TLDR: Wyndo from the AI Maker Substack newsletter tackles the recurring questions from readers about building AI-powered automation workflows, specifically whether non-technical people can do it and whether the knowledge will hold up over time. The answers are more nuanced than the usual "yes, anyone can do AI" pitch you've heard a hundred times.

The premise here is familiar if you follow the AI newsletter space. Someone is selling a paid subscription, and they're doing it by acknowledging the objections rather than bulldozing past them. But the questions Wyndo is answering are genuinely interesting, because they're the same ones I hear from developers and non-developers alike. Can someone without a coding background actually build agent workflows? And more importantly, should they trust that the investment of time and money will pay off when the tooling changes every three months?

On the non-technical audience question, the argument is that the blueprints do the decision-making for you. You follow along, you end up with something that runs, and you learn the shape of the problem even if you didn't design the solution yourself. There's something honest about this framing. A lot of "no-code AI" content glosses over the fact that wiring together agents still requires a mental model of how data flows, what triggers what, and where things break. The claim isn't that it's trivial, it's that the cognitive scaffolding is already built into the guides.

The point about knowledge compounding is the one I find most defensible. The specific tool will change, and if you've been around software long enough you've watched entire ecosystems rise and collapse. But the way you reason about composing AI systems, the instinct for what makes a good agent boundary versus a bad one, that does transfer. It's similar to how understanding SQL fundamentally is worth more than memorizing the quirks of any particular ORM. The specific syntax gets replaced, the conceptual foundation doesn't.

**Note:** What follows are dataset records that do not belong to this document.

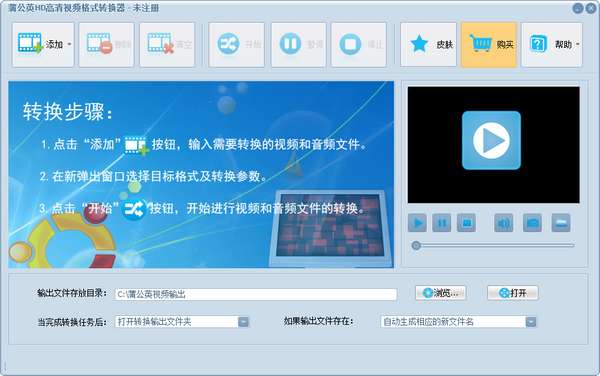Open the 皮肤 skin star icon
Screen dimensions: 600x376
[x=419, y=44]
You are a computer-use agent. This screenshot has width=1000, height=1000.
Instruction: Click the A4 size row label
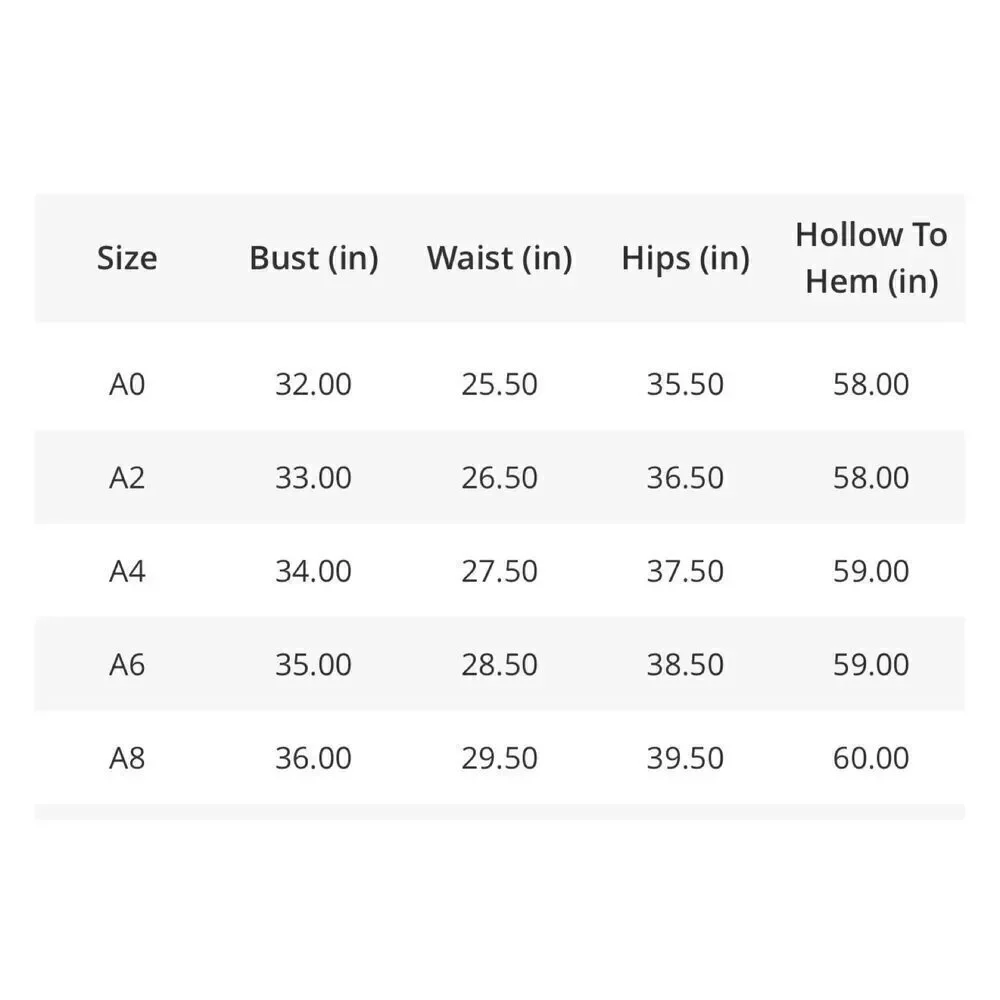[x=127, y=571]
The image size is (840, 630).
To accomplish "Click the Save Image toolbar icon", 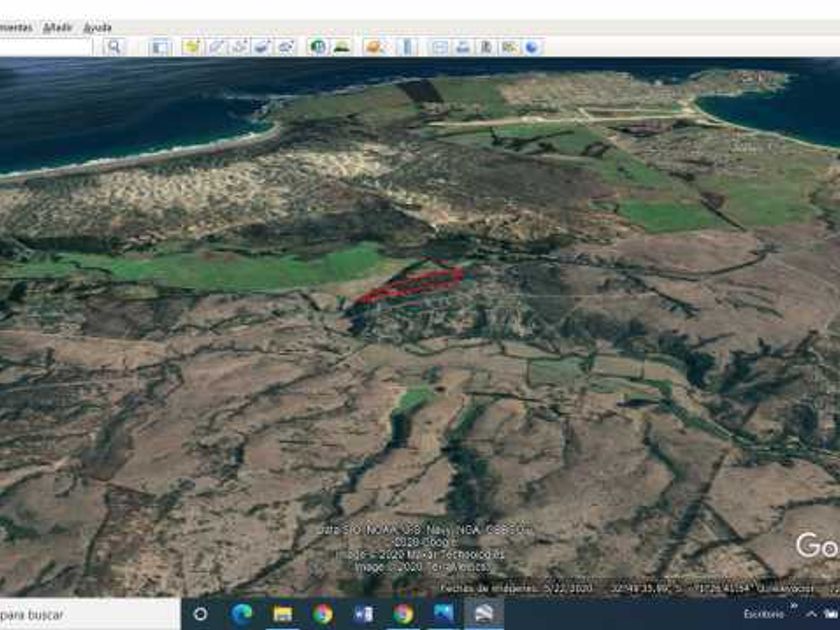I will point(486,46).
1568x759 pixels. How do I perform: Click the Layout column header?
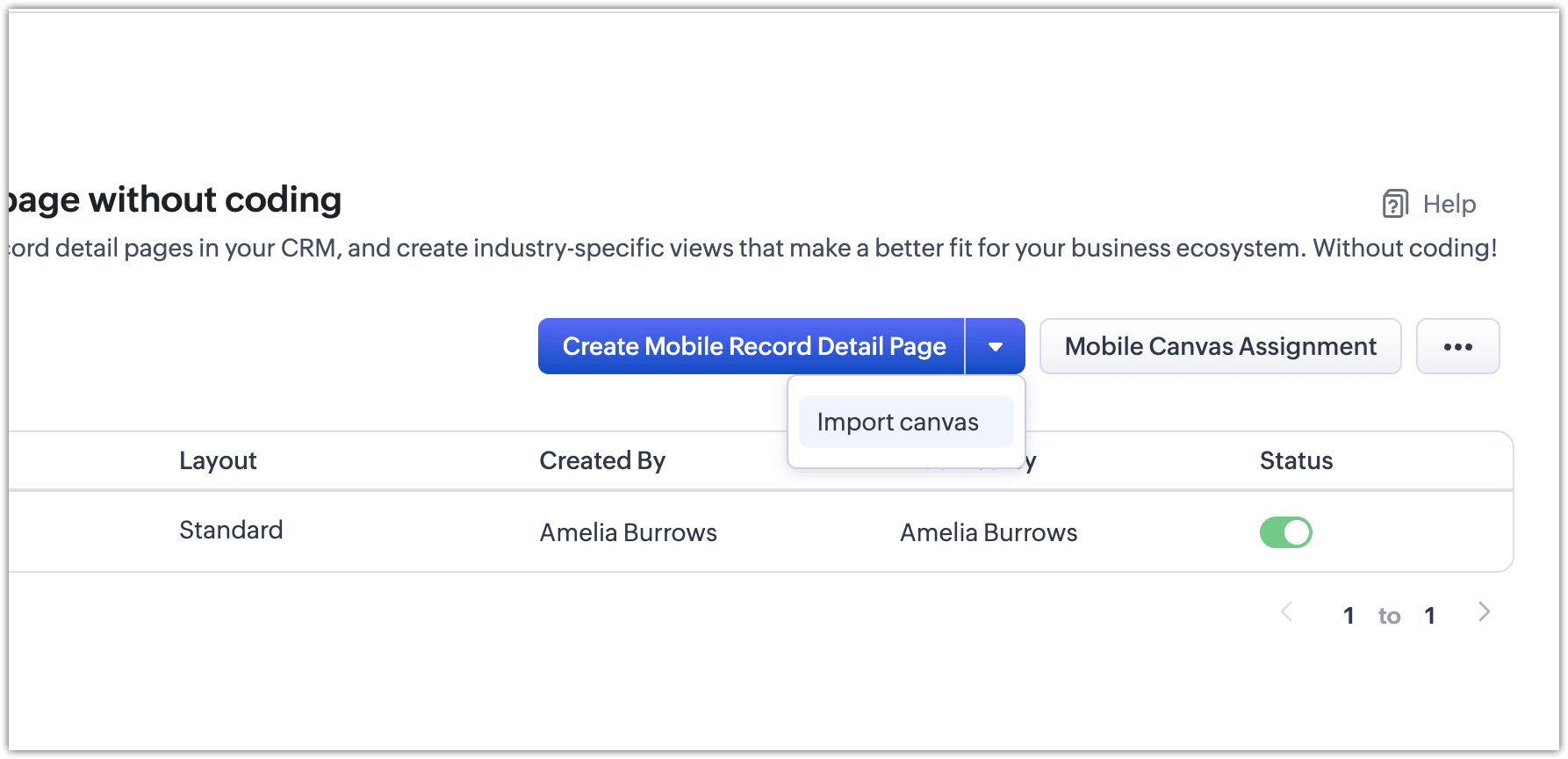tap(218, 460)
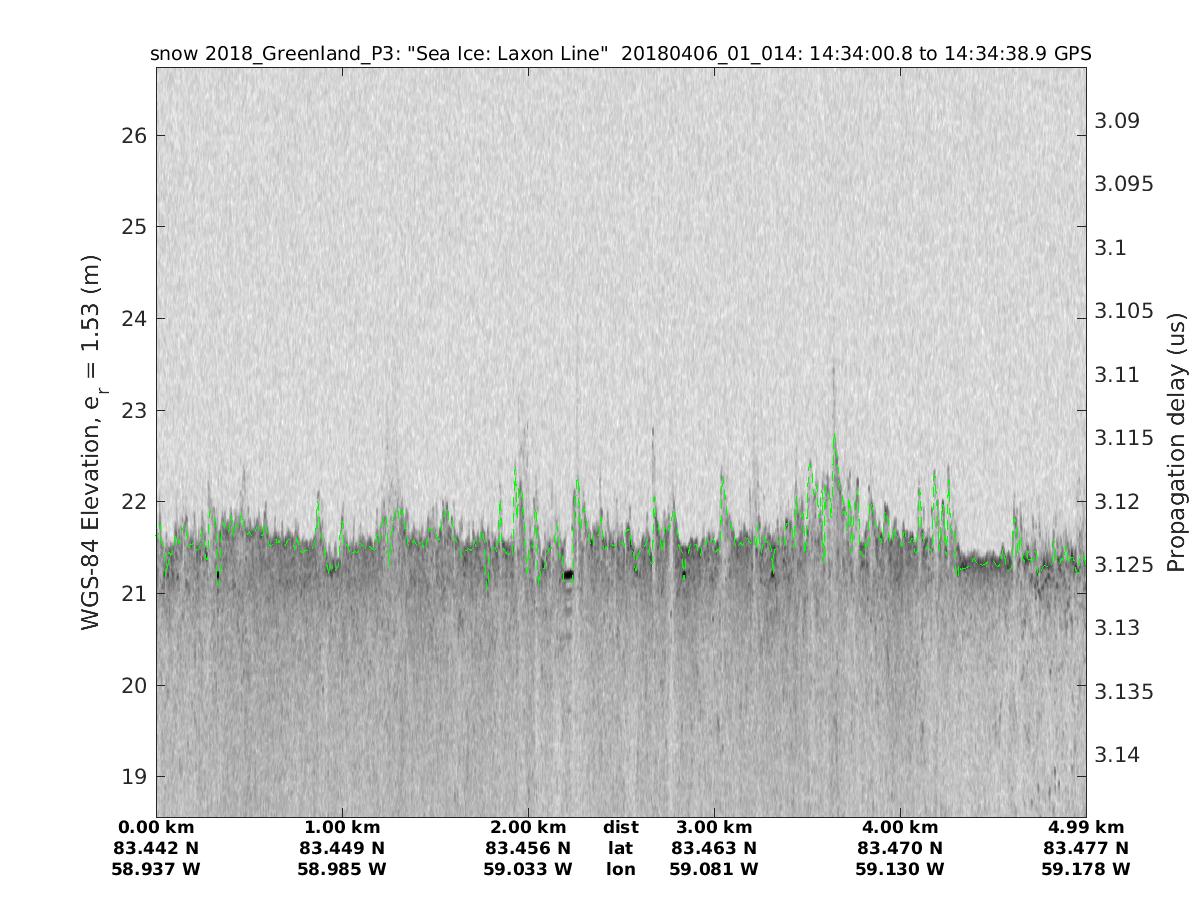Select the 2.00 km distance label

click(528, 827)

The tool choice commentary is worth noting. The newsletter is currently built around Claude rather than ChatGPT, specifically because of agentic capabilities. That's a reasonable call given where the models are right now, though it's also a bet that could look dated by the time you're reading this. The acknowledgment that they'll expand to other frontier models as they catch up is refreshingly honest, more so than newsletters that pretend there's only one tool worth knowing.

Key takeaways:

  • Non-technical users can build AI agent workflows if the setup decisions are made for them upfront, but they still need to develop a mental model of how these systems work
  • The underlying reasoning about AI systems compounds over time even as specific tools become obsolete, which makes learning the concepts worth the investment
  • Claude is currently the focus for agentic workflows due to its capabilities, with plans to expand as other models catch up
  • The most common frustration in the AI content space is tool overwhelm, and the counter-approach is going deep on use cases rather than broad on new apps

Why do I care: From an architecture perspective, the question of "how do I teach someone to think about agent boundaries" is the same question we've been wrestling with in software design for decades. The interesting thing about the current AI wave is that it's forcing people who've never thought about system design to confront it directly. When you're wiring together an agent that reads email, summarizes it, and takes action, you're making architectural decisions whether you realize it or not. Content that teaches the thinking rather than just the clicking is genuinely more valuable, even if the packaging here is a sales email.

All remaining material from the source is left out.